Eventually you realise that this photocopy of living is going to suffocate you and plot your escape. Woe betide if you hasten southwards, to the lair of the Auld Enemy. There was fuck all for me in early eighties Scotland – my school “friends” having enigmatically vapourised - and everybody I knew or wanted to know was down here.

 

Some attempt the balancing act – home and away - and perhaps an isolated handful manage it successfully. Those who don’t or won’t get sent tumbling, one way or the other. I remember venturing to Dundee on the 95 bus from St Andrews, running through Tayport with the great city running parallel on the other side of the river, and then – oh! – the dramatically abrupt turn onto the bridge itself and towards the city, as though eager to kiss it. All that time spent browsing at Chalmers and Joy and he was most likely working in the clothes shop right across the road.

 

The music he and his colleague made was as subtly unreal as the Tayport bus route. It was as if I had dreamed the music and not dislodged it from the underlying unreality. Pellucid, dreamed music. The one about the kitchen person which resembled a gunfight between Barry Ryan and Michael Mantler’s Jazz Composer’s Orchestra. That one about the white car in Germany – so close to the breakthrough, so heartrendingly hopeful, and the dream fading into preserved memories before, whoa, it briefly begins again and then shuts off.

 

Perhaps the purpose of my whole life was delineated by their most famous song, which they began to compose in 1978 but then was not its puckish punky time – or so they thought; how revelatory would this have come across if it had got to number two behind “Wuthering Heights”? Four years on, though, and it was all our time, theirs and mine.

 

I remember buying the turquoise type-on-white (car in Germany) twelve-inch single and listening to it over and over in almond swirls of staggered disbelief. Fucking hell, I thought to myself, they’re going to have a hit.
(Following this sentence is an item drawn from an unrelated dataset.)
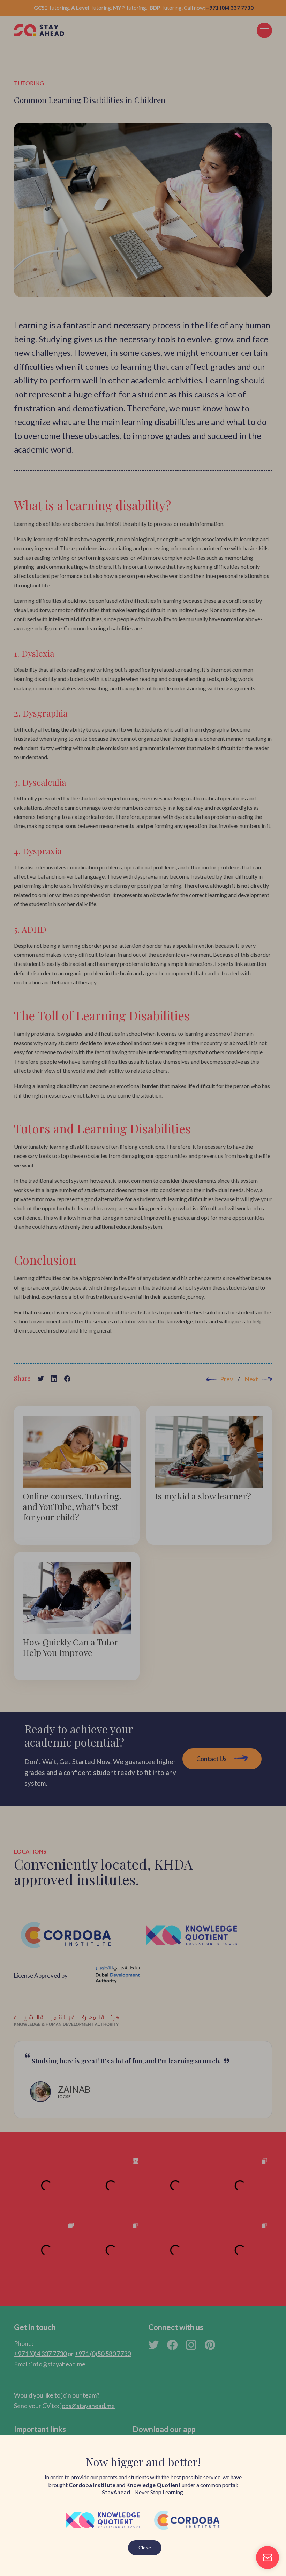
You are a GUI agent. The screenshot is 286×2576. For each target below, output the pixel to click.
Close (144, 2548)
People will suddenly become aware of their existence. It impertinently suggested that pop was not enough for a lot of things, yet in some important senses also more than enough.

 

The song itself is directly comparable to that earlier manifestation of pop what-the-fuckery “A Whiter Shade Of Pale.” Its main “chorus” comprises a keyboard riff. Its lyrics are deliberately evasive but both songs seem to be about the same subject, i.e. drunk at a party spectacularly fails to chat up anybody, and ends up not terribly sure about themselves. “Pale” might have sounded like Percy Sledge and Bach with a dash of cheery Dylan obfuscation, but what ABBA song does “partyfearstwo” resemble (none, not really)?

 

In the end the song becomes a hymn to everything and fuck chart positions, it affected the lives of EVERYBODY who crossed its path. I don’t know that they could have done bigger. It altered my DNA as radically and profoundly as “O Superman” or “Ghosts,” neither of which appears in this book because so much of the greatest music does not get listened to all of the time.

 

If you need to learn what became of its lyricist and singer, I would direct you to Tom Doyle’s biography The Glamour Chase, in which a fellow Dundonian who had been a little too young to get their peak at the time talks with family, friends, fellow musicians and virtually everybody who ever came into his way. It isn’t a pretty story and its sordid coda reflects the impossibility in some souls to escape the matrix into which they were born as a component. But I eventually managed it. “partyfearstwo” was the unwitting catalyst which sparked the relationship of Lena and myself. Seemingly a lifetime later – too late for his life, alas – the same song had come back to save me, or point towards my salvation. We were married on the dancefloor in Toronto on 24 November 1997 and of course we danced to this, a dance to the music of all useful and glorious times.